Great! Then we don't need run-time lexical symbol table
frobbing. A BEGIN block can muck with its' callers symbol
table at compile time.

> I can image a Lexically::Verbose module, that modifies all variables and/or
> subroutines in a scope to report their own activity:
> 
>         while (whatever) {
>                 use Lexically::Verbose 'vars';

Another compile time example.

> In fact, you just invented a new pattern, in
> which a set of subroutines called within a scope can communicate invisibly
> but safely through that scope's lexical symbol table.

Hey, don't make me an accomplice in this... ;)

> Accessing lexicals will be no slower than accessing package variables
> is today.

Actually I'm not sure about that.

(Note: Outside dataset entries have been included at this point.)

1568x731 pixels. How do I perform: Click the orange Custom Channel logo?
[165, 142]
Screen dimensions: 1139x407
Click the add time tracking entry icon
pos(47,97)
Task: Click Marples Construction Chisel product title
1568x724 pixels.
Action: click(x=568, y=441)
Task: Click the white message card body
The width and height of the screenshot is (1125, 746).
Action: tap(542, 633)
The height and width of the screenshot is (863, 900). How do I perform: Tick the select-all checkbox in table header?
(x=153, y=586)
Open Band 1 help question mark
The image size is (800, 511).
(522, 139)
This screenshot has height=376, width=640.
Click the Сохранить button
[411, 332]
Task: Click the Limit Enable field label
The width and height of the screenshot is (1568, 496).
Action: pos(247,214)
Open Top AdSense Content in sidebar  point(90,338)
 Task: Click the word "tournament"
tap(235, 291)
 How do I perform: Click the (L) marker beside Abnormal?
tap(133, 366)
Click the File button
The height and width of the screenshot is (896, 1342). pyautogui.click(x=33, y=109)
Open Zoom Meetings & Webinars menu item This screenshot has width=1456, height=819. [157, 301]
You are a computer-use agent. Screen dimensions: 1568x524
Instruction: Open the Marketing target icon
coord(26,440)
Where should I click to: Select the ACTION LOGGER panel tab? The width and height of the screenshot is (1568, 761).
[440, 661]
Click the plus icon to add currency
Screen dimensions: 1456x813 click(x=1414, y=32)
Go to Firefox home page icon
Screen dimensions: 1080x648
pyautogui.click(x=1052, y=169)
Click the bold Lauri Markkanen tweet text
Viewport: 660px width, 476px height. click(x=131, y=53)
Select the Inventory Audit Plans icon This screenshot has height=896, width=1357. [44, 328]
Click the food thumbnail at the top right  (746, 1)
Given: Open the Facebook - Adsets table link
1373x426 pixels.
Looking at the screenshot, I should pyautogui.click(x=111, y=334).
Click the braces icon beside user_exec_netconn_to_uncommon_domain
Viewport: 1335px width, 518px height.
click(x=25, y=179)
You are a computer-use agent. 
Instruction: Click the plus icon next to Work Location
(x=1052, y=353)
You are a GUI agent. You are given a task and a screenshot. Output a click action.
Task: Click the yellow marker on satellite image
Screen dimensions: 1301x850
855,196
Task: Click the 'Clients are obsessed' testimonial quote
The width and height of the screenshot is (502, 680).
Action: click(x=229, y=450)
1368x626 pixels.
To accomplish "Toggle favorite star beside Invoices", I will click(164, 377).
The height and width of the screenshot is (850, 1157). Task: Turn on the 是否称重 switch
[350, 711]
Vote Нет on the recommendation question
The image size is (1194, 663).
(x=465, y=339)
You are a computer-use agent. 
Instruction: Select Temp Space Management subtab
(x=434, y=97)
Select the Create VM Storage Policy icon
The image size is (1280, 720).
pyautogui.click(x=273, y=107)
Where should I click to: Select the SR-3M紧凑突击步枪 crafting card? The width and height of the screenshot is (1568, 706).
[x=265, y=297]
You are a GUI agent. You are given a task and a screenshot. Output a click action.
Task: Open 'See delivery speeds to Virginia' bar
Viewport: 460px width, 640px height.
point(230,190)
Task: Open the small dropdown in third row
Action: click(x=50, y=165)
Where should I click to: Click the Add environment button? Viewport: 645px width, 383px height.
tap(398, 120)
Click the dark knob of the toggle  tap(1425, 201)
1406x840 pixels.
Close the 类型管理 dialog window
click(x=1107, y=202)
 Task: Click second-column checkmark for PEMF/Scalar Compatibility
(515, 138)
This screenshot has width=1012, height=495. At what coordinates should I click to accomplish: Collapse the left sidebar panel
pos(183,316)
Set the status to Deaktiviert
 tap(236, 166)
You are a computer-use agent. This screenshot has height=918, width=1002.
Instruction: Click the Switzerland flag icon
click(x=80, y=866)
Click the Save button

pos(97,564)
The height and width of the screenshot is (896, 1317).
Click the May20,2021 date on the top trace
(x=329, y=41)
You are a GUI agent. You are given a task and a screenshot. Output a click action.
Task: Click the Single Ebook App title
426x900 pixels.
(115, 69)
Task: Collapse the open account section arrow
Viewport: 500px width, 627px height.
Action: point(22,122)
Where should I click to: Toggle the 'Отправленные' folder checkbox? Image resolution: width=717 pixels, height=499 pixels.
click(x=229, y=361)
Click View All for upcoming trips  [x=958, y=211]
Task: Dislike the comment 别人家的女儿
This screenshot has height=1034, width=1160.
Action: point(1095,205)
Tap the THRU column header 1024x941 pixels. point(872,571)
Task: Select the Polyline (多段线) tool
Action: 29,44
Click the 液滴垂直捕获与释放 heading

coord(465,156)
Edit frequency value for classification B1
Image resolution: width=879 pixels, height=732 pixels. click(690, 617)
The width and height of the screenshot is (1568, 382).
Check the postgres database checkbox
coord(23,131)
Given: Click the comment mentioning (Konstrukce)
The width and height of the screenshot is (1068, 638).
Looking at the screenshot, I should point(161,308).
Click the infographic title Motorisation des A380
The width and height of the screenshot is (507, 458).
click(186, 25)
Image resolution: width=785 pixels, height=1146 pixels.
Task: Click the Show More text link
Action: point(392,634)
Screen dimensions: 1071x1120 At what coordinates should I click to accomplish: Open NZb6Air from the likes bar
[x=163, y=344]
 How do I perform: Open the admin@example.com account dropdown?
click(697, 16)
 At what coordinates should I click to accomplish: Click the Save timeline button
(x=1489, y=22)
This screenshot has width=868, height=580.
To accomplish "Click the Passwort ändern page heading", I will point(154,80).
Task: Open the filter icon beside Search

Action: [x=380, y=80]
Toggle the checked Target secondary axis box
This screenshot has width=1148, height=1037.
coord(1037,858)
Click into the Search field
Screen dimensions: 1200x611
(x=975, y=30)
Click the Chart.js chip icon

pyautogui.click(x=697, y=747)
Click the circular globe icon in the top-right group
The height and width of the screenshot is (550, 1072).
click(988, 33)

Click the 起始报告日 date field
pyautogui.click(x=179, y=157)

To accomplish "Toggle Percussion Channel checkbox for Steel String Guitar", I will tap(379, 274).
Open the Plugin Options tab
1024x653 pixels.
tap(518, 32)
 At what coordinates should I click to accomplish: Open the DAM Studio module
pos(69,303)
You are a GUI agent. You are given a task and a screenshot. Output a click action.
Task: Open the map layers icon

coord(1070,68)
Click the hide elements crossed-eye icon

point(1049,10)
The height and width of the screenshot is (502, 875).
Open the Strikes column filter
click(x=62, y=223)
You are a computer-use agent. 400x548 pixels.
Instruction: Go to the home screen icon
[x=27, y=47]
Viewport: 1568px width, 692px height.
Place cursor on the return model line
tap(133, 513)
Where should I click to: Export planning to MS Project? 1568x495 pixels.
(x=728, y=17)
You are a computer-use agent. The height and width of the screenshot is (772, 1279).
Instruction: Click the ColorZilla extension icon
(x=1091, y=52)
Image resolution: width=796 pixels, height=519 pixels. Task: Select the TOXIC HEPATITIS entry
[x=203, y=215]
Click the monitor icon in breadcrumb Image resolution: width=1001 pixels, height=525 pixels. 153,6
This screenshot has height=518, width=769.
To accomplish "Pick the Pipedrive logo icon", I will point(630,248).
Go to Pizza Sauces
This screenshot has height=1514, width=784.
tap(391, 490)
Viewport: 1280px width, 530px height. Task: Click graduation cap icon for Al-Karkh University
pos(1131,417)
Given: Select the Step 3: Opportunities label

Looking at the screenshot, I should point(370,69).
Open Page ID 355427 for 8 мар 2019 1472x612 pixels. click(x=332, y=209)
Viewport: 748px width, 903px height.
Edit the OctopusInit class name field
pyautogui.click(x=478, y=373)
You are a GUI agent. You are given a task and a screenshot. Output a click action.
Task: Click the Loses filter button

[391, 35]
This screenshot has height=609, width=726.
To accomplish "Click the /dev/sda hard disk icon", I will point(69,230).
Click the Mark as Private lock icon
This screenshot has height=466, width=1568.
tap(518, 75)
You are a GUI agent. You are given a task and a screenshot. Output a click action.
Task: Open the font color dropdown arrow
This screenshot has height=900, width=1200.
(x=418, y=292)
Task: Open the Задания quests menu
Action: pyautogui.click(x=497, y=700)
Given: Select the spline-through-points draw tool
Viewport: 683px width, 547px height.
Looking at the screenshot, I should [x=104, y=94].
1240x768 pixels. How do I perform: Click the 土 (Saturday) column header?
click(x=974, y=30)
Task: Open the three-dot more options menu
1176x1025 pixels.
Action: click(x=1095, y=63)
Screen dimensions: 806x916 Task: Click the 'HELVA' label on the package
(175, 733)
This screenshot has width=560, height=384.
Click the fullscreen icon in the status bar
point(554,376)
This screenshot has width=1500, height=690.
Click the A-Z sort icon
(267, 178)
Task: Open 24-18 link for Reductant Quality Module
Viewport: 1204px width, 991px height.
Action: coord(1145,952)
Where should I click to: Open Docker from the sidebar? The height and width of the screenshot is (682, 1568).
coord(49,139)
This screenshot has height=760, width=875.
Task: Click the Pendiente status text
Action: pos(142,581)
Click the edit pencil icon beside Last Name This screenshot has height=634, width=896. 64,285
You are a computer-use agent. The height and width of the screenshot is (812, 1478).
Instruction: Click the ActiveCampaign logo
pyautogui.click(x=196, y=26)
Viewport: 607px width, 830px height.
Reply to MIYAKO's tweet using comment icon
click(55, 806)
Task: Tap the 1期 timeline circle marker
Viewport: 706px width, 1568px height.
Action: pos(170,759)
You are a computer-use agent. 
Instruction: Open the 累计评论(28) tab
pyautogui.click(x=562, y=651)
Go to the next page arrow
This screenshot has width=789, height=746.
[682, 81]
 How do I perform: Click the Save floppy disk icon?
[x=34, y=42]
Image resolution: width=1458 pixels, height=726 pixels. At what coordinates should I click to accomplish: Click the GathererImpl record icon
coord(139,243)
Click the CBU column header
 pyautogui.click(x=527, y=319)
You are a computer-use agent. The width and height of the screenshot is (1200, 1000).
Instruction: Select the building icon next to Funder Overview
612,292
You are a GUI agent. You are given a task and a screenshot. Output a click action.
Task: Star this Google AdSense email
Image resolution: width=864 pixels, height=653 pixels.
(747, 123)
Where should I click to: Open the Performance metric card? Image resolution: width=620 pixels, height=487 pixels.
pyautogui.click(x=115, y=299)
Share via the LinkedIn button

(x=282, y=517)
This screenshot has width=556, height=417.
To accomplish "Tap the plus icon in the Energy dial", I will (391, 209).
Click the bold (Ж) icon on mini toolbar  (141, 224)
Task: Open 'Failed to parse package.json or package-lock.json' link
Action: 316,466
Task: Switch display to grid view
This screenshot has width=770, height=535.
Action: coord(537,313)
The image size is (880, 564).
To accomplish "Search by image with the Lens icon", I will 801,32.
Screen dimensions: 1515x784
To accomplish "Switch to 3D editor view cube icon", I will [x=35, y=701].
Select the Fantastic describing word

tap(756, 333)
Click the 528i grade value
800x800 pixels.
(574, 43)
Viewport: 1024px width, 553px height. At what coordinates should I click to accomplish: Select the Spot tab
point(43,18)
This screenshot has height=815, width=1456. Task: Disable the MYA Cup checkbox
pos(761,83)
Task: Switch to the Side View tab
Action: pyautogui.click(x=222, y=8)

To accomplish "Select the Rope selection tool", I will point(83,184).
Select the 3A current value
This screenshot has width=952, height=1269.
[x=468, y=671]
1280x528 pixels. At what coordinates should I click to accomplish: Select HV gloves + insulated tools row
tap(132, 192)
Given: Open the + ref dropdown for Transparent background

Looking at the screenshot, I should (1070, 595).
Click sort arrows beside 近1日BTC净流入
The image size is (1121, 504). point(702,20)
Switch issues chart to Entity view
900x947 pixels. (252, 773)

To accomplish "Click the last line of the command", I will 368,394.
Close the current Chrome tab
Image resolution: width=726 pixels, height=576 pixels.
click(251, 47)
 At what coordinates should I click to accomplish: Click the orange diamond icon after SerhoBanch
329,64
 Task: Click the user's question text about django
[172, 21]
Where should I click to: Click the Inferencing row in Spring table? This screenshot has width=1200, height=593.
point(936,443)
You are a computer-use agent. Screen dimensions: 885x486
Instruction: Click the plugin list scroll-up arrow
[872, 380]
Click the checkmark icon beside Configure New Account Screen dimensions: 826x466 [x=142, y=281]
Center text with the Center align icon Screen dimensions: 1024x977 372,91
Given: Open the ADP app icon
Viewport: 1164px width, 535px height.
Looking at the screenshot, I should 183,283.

Package variables only work well
because they have global definitions. Lexicals don't. IMHO in order
to have the speed of package variables, we'll have to make lexical
scope changes trigger a re-compile (at least a re-link) of the
affected code. Besides, I was hoping for Perl 6 lexicals to be a
great deal *faster* than package variables...

How much stuff currently depends on dynamic lexicals? (Ugh. Why
are we even *talking* about something that horrible.) If there were
a pragma to eliminate them, would it break much?